CDC(米疾病対策センター)によると、今回の出血性大腸菌O-157:H7による食中毒は10月初旬から始まり、これまでに12州で43人が発症、16人が入院した。感染源はカリフォルニア州の北部および中部で生産されたロメインレタスの可能性が高く、CDCは「生産地が確認できないロメインレタスは食べずに廃棄してほしい」と呼びかけている。

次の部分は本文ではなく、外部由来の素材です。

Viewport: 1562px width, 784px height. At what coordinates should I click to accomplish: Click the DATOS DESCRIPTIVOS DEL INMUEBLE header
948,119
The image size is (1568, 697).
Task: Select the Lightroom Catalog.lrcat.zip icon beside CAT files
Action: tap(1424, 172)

コンシューマー・リポートは、産地と収穫日の自主的な表示については称賛し、「この取り組みを恒久化し、すべての生産地で行われることを望む」と要求。一方で「繰り返し発生する大腸菌などによる食中毒から消費者を守るには更なる対策が必要だ」と指摘し、FDAに対し、農業用水の安全基準の強化と水質試験の導入、農産物へのトレーサビリティの適用を強く求めた。